The case stems from DeVos' decision in December to provide debt relief to former Corinthian students by comparing the average earnings of students in similar vocational programs. That earnings information is collected under gainful employment, a regulation that penalizes career-training programs for producing too many graduates with more debt than they can repay.
The Project on Predatory Student Lending at Harvard University and the Housing and Economic Rights Advocates, legal aid groups representing the Corinthian borrowers, filed an injunction in March to stop the practice. They argued that the Education Department has no right to use the data, which is supplied by the Social Security Administration, for any purpose other than to evaluate vocational programs. The attorneys also said denying full relief to Corinthian students is illegal.

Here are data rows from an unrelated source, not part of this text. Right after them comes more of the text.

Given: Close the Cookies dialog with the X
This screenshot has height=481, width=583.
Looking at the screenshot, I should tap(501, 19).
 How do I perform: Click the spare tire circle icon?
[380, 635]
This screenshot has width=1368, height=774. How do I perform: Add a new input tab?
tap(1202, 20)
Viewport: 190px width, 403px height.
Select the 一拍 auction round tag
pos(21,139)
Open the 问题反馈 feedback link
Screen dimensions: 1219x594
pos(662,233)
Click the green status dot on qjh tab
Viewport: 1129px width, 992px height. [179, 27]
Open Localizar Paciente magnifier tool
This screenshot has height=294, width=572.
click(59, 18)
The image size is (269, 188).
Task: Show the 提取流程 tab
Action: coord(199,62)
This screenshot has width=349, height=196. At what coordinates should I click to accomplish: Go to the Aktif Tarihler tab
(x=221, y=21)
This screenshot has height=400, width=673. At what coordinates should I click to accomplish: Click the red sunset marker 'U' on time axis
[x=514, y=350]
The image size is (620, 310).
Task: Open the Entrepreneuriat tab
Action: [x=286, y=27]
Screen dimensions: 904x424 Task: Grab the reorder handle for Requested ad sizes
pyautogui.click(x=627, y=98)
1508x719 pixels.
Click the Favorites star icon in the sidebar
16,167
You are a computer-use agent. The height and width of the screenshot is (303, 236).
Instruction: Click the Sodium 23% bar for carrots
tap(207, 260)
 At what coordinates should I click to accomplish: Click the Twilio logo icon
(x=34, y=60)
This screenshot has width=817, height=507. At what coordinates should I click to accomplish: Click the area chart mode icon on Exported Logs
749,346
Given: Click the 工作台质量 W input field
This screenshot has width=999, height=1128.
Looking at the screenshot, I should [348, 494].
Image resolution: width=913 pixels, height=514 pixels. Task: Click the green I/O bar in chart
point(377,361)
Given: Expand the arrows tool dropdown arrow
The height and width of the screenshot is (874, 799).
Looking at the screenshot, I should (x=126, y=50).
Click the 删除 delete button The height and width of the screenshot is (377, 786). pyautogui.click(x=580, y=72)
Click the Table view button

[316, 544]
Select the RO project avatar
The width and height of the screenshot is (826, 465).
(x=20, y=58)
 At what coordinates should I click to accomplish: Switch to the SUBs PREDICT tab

Kim agreed that the Trump administration violated privacy laws by using Social Security Administration data to calculate loan forgiveness, but she held off on declaring the partial relief scheme illegal.
"The Department of Education has now been rebuked in court not once, but twice for violating the rights of students it should be serving," said Toby Merrill, director at the Project on Predatory Student Lending. "Corinthian ripped off hundreds of thousands of students, and the Department of Education is making it worse by collecting their illegal debts, prolonging their suffering."
A federal statute known as borrower defense to repayment gives the Education Department authority to discharge federal student loans when a college uses illegal tactics to persuade students to borrow money. The agency has been inundated with applications since Corinthian folded in 2015 amid state and federal investigations and lawsuits over alleged fraud, deceptive marketing and steering students into predatory loans. (Corinthian was based in Santa Ana and operated schools under its Everest, Heald and WyoTech brands.)
The Obama administration was slow to respond to the flood of applications, yet it started to make headway before leaving office. That momentum ended when Trump came into power as his administration refused to take action on the mounting debt relief claims until education officials could fully review procedures instituted under Obama.
DeVos started processing claims again in December, announcing the approval of 12,900 applications and denial of 8,600 claims from former Corinthian students. She said applicants would receive full loan forgiveness if their earnings are less than 50% of those of their peers. If their pay is at or above that threshold, the department would provide relief on a sliding scale instead of full forgiveness.
According to court filings, nearly 9,000 Corinthian borrowers have been awarded partial relief as of April. Some applicants are getting only 10% of their loans written off, leaving them responsible for covering the balance.